Innovation has limits
And finally both books miss the influence of societies and people. They are books about economy, regulation and business. They miss the social side of the change.
Lots of the impact of technology is societal as well as economic. Similarly the forces that impact on and affect technology change are both societal and economic. People adapt to technology and innovation, but sometimes they push back and reject it. Those rejections can be learned from.
The innovations that led to Christopher Columbus crossing the Atlantic also led to industrialised slavery. Slavery might have helped create the modern world but it is an evil that should not have happened and should not still be happening. We could have intervened earlier and stronger to stop it.

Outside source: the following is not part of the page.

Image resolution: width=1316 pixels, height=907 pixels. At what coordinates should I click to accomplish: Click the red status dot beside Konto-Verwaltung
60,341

A modern world similar, but not the same as, our current one would still have been built. It would have taken longer but it would have damaged billions fewer people in the process. Our societal norms now reject slavery and many of the other things that that particular innovation enabled.

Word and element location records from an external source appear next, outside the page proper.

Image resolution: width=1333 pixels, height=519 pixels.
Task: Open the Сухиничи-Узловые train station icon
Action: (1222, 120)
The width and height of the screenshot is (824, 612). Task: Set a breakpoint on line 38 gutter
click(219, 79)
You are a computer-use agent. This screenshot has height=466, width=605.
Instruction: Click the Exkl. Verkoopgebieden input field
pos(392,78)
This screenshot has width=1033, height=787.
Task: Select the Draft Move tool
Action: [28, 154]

As our societies matured we embedded some of those societal norms and values into legislation. Human rights, worker’s rights, anti-discrimination, health and safety, and data protection are some obvious examples. They are strong signals from society indicating where innovation is encouraged and where it isn’t.
The precise rules will vary by country but while the boundaries of legislation will contain things that need to adapt as we learn how to do things better at the core of the legislation are societal norms and values. We cannot and should not forget our values as we go through this wave of change. Those values do change but that change should be vigorously and openly debated.

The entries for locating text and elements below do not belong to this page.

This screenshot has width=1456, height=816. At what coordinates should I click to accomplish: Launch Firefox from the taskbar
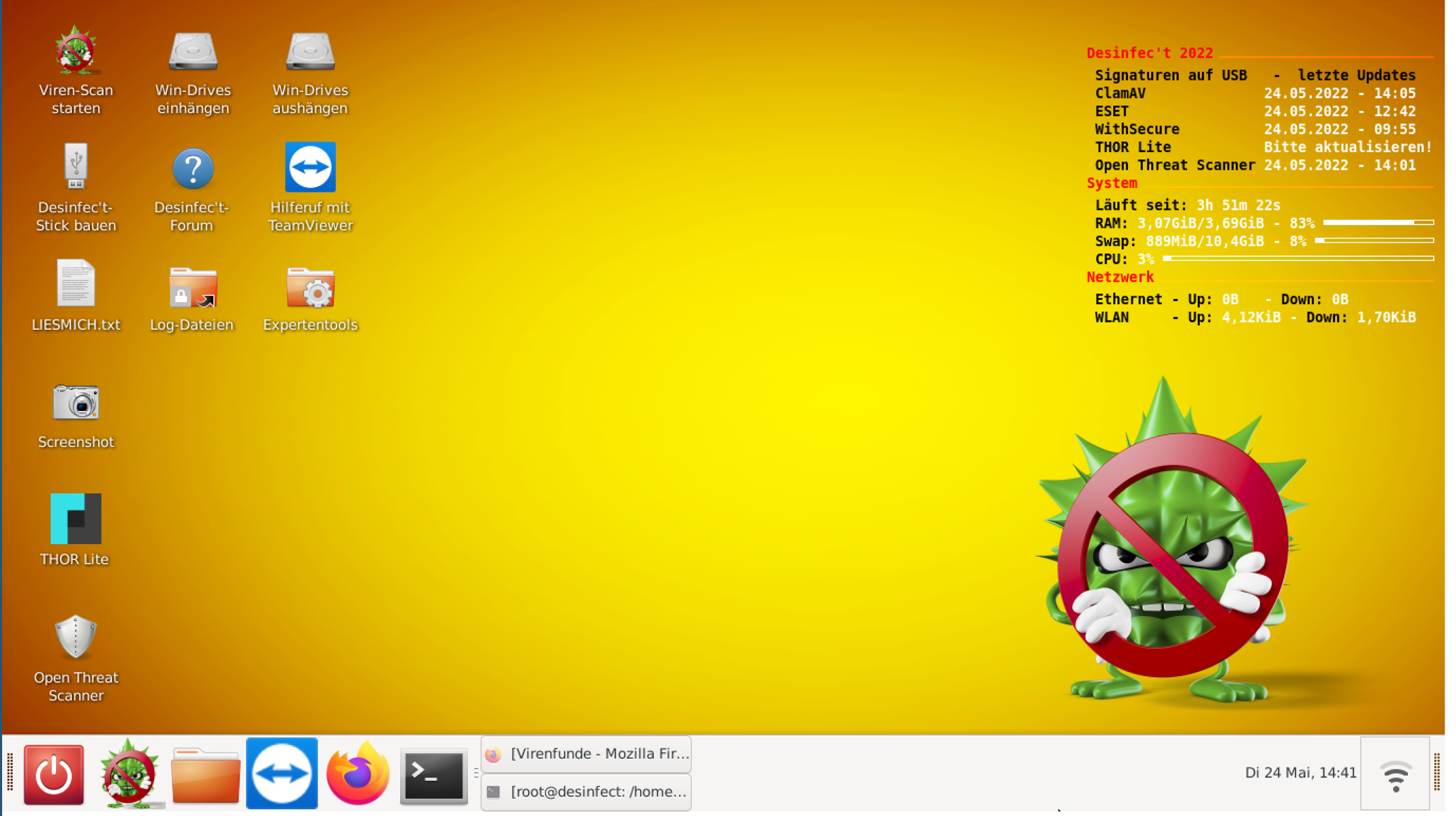click(358, 774)
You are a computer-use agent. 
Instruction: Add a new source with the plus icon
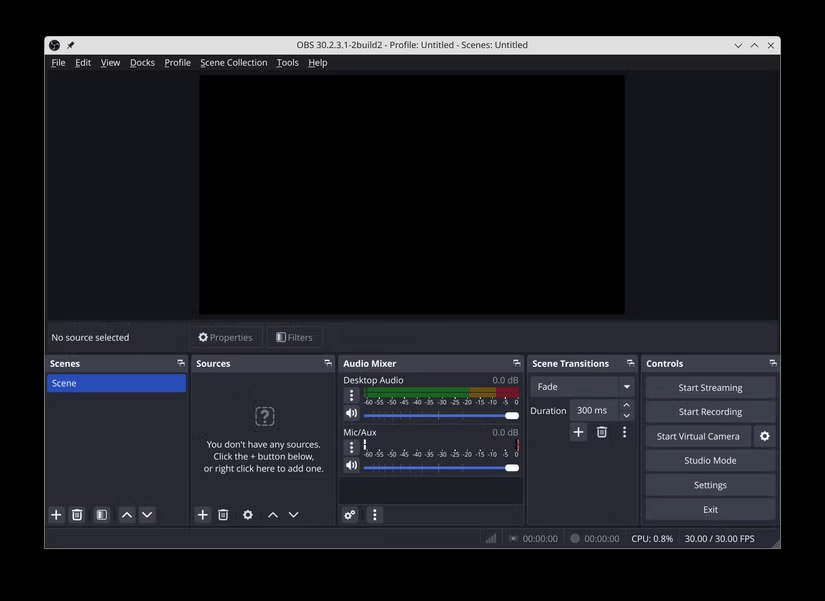click(x=201, y=514)
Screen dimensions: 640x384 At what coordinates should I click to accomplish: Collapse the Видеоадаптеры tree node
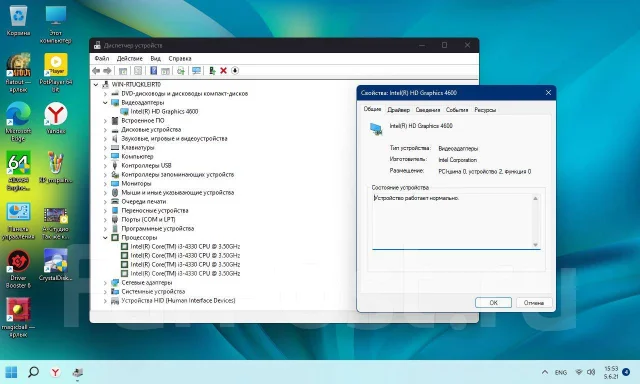[105, 102]
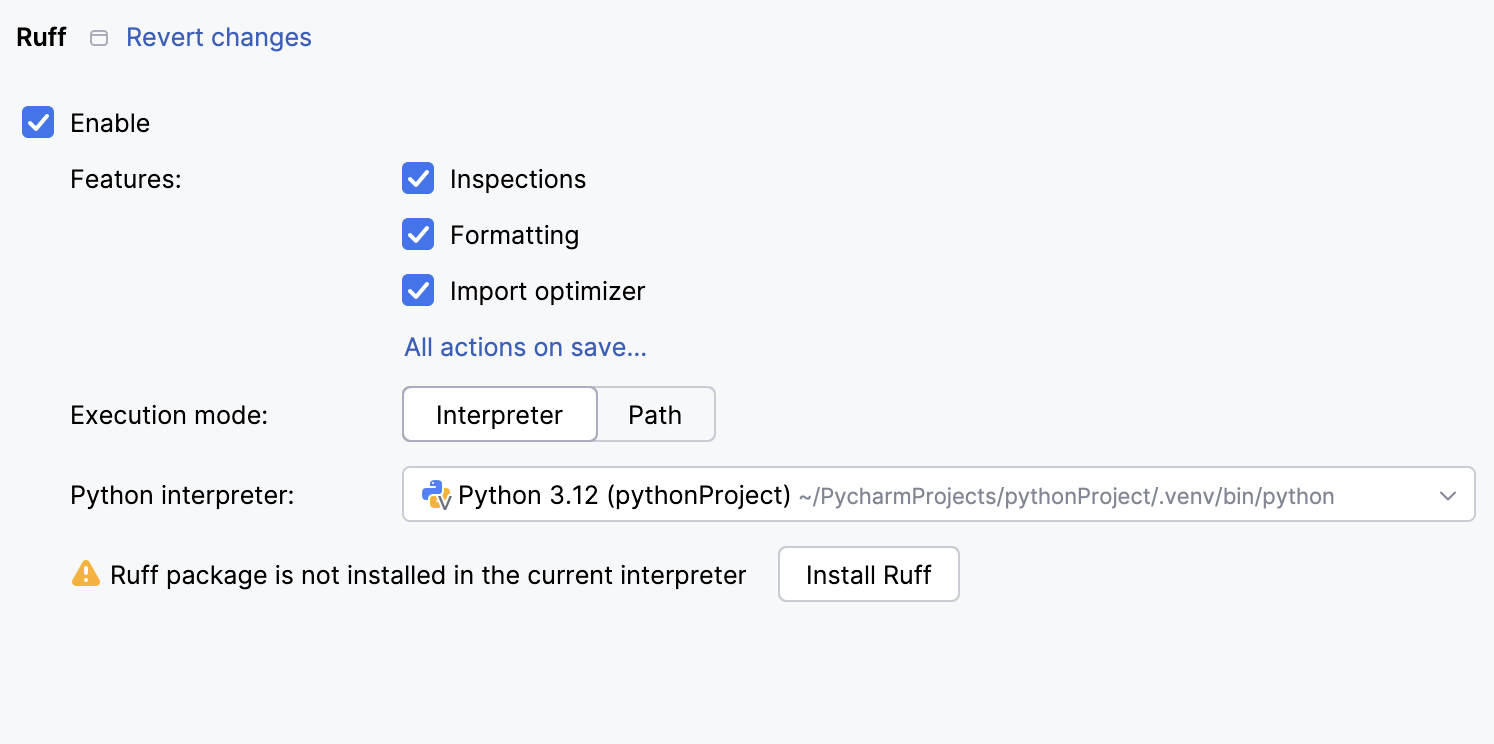
Task: Click the Ruff settings heading
Action: 42,38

Innovation can take strange paths and be used for unintended purposes. We need to engage and work openly with societies and people if we are to both understand the limits and share the benefits of the current waves of technology.
What does this have to do with my job?
Over the last couple of years I’ve been working at the Open Data Institute where I spend about 50% of my time working with the private and public sectors delivering projects and building services. We help businesses and governments understand and adapt to the wave of change being bought about by data. The other 50% of my time is spent developing our policy thinking based on what I and the rest of the team and network learnt from delivery and research.
In that second half of my time one of the many things I’ve been helping on is developing a line of thinking that data is becoming a new form of infrastructure. That a data infrastructure which is as open as possible is one that will create the most impact and be best for people, businesses, societies and the planet and that we need to build an open future for data.
Clearly data is not “good” infrastructure right now, too many people can’t get the data that they need, so we think a lot about how governments and businesses can help strengthen it. We look at history when we do that. This is all part of my research. How did we recognise things becoming infrastructure in the past? How did we learn how to design and build good infrastructure? How long did it take? Do historical examples contain useful lessons?
What should I read next?
Anyway, like all of my blogs, I’m thinking out loud. These are some of the things my recent work and reading about history has made me think about. The gaps in the last two books led me to pick a book on the anthropology of roads as my next one. What should I read or who should I talk to after that?